In 2005, Angela discovers that Katy is pregnant, which she is not happy about, but remains supportive. Angela overhears Gail Platt (Helen Worth) talking to Sally Webster (Sally Dynevor), about her affair with Ian Davenport (Philip Bretherton), and assumes that she is talking about Martin. She tells Tommy what she hears and he feels vindicated. They also see Martin and Sally talking and spending time together at Martin and Katy's flat. Other coincidences make Angela and Tommy certain that Martin and Sally are having an affair.

Katy's parents encourage Katy to have an abortion which she does. Angela was mortified to find out from Gail, that Martin really is faithful to Katy and she had the abortion for nothing. Angela and Tommy have a huge argument, and her last words to him are "just drop dead". Shortly after, Katy and Tommy row furiously in the garage, and Katy strikes her father with a wrench, just as Angela walks in. Tommy dies in Angela's arms but she decides to cover up the crime and make it look like a robbery to protect her daughter. The prime suspect according to police is Martin Platt and when he is arrested, it makes Katy feel guilty. Angela has the dilemma of hiding the murder weapon.

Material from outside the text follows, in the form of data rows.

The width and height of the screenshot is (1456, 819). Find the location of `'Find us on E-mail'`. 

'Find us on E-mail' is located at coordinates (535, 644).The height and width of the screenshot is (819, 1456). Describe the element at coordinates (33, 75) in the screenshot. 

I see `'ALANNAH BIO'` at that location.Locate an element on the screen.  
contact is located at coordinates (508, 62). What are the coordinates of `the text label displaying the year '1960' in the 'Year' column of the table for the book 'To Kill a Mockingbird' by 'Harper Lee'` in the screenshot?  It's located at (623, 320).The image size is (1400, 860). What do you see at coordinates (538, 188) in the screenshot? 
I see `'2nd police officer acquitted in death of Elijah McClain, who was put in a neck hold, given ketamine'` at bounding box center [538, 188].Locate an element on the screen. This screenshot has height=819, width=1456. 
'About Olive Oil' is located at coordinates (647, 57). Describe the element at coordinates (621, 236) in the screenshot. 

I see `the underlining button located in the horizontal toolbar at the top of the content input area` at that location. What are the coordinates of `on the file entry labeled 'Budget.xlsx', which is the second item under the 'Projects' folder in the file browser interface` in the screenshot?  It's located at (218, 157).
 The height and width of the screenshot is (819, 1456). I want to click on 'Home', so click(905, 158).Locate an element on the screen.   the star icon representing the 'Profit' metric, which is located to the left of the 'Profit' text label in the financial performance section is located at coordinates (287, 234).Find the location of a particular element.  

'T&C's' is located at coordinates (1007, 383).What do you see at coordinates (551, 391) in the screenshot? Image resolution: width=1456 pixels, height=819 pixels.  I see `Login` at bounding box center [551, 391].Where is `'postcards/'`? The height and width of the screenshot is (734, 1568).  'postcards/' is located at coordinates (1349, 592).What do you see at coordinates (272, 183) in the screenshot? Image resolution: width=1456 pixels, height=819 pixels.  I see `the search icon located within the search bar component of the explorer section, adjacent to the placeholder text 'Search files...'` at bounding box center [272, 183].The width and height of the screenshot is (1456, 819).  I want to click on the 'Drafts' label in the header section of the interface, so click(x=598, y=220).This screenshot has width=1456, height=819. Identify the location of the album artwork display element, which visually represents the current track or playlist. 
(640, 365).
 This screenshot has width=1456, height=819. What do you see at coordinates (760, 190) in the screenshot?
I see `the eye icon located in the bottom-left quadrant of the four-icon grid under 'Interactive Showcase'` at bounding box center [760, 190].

Hayley catches Angela in the act of writing a threatening letter to herself on a factory computer. Angela encourages Hayley to post it in a bid to help the family back on the Witness Protection Programme. Hayley's husband Roy (David Neilson) finds out. Angela opens the letter in front of witnesses in order to gain sympathy.

At Tommy's funeral, Angela is supported by Eileen Grimshaw (Sue Cleaver). She admits to the priest Father Thomas (Ian McElhinney) that Katy committed the murder. The police ask Angela to do a television appeal in a bid to find Tommy’s killers and she instantly feels that she is suspected. There are problems when Tommy's mother insists on a burial instead of a cremation. She hides the murder weapon in his coffin. The police continue their questioning, pressuring Angela into making a confession. She confesses to the murder, in order to protect Katy and was remanded in prison. Angela is charged with the murder of Tommy Harris. However Katy, overwhelmed by guilt, plans to commit suicide by destroying her insulin cartridges and drinking water mixed with sugar. Next door the Platt family hear a video tape of Tommy and Angela singing karaoke playing next door in the vacant house. Katy is found by Martin and is taken to hospital, where she dies in hospital. Martin visits Angela in prison, and reads her suicide note titled ‘The Truth’.

At Katy's funeral Angela blames Martin for everything that happened. Even though Katy admitted her guilt in her suicide note, Angela was still guilty of perverting the course of justice and imprisoned for eight years. Her father comes to Weatherfield to stay with Craig in the house. Angela's sentence would've been completed in 2013, but she has never been seen again.

== Reception ==
The murder–suicide storyline was described as controversial. Maureen Lipman called the storyline "ludicrous". Jessica Gibb from the Daily Mirror described it as one of the soap's most sensational and shocking storylines.